Kernel Lockdown Patches Published (LOCK_DOWN_KERNEL)
Written by Michael Larabel in Linux Kernel on 17 November 2016 at 06:00 AM EST. 20 Comments
LINUX KERNEL --
Red Hat developer David Howells has wrangled up a set of patches by him and other developers to provide a "Kernel Lockdown" mode to prevent the user-space from the possibility of modifying the running kernel image.
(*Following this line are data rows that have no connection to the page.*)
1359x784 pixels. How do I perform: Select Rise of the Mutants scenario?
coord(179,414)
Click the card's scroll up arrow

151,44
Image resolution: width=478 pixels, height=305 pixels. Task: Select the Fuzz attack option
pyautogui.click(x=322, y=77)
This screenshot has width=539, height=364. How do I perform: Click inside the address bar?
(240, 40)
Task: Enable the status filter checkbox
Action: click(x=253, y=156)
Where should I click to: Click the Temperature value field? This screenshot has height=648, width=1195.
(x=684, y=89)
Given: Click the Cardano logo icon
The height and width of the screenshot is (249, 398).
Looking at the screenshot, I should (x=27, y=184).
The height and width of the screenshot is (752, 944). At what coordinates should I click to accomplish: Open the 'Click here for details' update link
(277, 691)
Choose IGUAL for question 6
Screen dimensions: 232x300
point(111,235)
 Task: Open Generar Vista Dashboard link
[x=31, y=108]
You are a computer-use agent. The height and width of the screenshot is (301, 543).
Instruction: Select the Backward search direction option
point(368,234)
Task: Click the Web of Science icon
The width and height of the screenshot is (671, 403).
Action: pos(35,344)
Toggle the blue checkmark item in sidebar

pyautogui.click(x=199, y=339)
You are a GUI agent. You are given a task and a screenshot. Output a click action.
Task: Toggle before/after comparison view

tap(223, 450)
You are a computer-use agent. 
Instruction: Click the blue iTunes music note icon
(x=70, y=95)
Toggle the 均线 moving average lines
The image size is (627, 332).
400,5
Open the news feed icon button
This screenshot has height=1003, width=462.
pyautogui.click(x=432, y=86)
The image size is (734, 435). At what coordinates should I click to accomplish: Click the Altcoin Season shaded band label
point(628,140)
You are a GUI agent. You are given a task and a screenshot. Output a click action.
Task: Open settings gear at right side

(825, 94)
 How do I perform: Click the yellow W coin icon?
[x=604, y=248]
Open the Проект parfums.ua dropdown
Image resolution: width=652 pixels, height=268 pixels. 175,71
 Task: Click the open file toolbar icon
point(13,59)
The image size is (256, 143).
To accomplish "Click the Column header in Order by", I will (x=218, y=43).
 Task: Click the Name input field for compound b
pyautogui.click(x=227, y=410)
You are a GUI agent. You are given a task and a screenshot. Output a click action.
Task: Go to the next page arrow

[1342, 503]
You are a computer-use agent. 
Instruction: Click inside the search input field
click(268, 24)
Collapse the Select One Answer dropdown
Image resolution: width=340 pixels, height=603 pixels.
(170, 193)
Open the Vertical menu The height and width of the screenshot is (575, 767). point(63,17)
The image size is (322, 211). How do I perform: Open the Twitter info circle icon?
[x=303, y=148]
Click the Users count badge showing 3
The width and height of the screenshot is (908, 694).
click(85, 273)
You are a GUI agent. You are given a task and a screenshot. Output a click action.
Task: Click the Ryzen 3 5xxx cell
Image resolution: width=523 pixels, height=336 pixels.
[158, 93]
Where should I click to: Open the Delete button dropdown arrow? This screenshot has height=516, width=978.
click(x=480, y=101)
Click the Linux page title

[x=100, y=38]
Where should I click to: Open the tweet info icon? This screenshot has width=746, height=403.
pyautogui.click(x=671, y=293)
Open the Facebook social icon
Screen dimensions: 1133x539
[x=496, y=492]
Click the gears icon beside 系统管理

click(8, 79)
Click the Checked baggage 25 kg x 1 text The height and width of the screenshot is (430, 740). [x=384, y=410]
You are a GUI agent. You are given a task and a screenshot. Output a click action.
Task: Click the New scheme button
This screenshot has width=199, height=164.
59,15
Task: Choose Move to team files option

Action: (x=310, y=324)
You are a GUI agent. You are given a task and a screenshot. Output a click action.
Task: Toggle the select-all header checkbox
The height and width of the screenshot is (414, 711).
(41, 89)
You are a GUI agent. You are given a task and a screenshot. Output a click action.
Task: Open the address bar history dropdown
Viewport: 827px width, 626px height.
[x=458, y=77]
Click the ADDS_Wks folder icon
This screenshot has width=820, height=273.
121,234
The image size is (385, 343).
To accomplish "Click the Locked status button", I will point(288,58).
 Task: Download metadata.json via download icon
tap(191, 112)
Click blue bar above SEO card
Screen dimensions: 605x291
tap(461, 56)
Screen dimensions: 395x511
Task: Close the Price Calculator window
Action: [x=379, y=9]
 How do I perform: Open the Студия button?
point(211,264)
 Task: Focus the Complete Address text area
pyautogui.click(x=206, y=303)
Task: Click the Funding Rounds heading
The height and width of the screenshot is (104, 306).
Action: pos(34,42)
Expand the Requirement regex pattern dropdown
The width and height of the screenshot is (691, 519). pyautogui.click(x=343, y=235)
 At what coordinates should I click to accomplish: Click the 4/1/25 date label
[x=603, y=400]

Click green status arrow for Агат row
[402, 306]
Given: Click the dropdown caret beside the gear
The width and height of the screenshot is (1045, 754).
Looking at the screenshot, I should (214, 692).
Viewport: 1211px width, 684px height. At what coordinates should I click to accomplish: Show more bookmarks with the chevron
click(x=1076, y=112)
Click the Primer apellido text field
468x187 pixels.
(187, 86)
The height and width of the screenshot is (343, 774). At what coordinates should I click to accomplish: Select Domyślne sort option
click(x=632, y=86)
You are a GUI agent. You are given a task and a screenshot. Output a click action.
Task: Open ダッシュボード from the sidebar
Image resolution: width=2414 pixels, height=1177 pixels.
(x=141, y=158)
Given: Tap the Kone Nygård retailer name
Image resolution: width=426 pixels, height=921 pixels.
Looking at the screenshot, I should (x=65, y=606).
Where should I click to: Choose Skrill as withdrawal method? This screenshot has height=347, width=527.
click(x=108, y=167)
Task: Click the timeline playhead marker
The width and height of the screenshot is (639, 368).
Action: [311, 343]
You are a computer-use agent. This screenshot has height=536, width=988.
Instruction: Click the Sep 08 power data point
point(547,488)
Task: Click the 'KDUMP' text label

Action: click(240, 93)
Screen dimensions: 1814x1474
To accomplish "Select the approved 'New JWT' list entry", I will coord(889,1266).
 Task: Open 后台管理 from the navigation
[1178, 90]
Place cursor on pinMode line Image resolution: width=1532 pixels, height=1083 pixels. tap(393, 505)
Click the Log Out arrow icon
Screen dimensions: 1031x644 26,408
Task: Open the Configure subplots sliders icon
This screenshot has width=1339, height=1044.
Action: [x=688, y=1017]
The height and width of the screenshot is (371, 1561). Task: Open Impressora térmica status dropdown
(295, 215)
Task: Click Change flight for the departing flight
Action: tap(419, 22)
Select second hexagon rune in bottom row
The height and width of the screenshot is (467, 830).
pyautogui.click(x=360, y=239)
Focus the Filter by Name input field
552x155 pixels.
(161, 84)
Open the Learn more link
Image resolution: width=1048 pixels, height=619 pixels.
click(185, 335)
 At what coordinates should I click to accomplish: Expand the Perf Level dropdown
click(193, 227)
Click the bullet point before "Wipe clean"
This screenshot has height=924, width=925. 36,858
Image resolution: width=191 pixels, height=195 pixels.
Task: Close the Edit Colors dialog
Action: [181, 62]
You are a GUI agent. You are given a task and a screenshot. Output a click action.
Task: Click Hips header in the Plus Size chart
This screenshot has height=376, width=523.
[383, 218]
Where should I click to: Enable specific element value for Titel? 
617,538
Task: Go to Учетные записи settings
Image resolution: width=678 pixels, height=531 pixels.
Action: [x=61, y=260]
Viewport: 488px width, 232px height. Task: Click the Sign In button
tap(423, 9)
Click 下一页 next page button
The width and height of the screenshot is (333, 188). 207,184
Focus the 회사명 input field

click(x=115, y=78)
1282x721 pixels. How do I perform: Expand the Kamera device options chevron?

The kernel lockdown mode is built into the kernel via a new CONFIG_LOCK_DOWN_KERNEL Kconfig switch and can then be activated via UEFI Secure Boot, assuming a secure shim. There's support for removing the lockdown mode, assuming the user has physical access to the system with a keyboard and is running root and the ALLOW_LOCKDOWN_LIFT Kconfig option is enabled.

The kernel lockdown mode ensures that no unsigned modules (or modules not matching a known key) are loaded, no writing to /dev/mem or /dev/kmem, no system hibernation, restricting PCI BAR access, restricting MSR access, no kexec_load() support, some ACPI restrictions, and restricting the DebugFS interface.

The LOCK_DOWN_KERNEL option officially puts the feature as:
Allow the kernel to be locked down under certain circumstances, for instance if UEFI secure boot is enabled. Locking down the kernel turns off various features that might otherwise allow access to the kernel image (eg. setting MSR registers).